** Input records **

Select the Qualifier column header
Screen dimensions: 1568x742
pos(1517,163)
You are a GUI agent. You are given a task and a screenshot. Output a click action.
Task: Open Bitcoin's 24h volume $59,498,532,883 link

** Task objective **
Every record must be returned exactly.

** Answer space **
Select the Qualifier column header
Screen dimensions: 1568x742
pos(1517,163)
You are a GUI agent. You are given a task and a screenshot. Output a click action.
Task: Open Bitcoin's 24h volume $59,498,532,883 link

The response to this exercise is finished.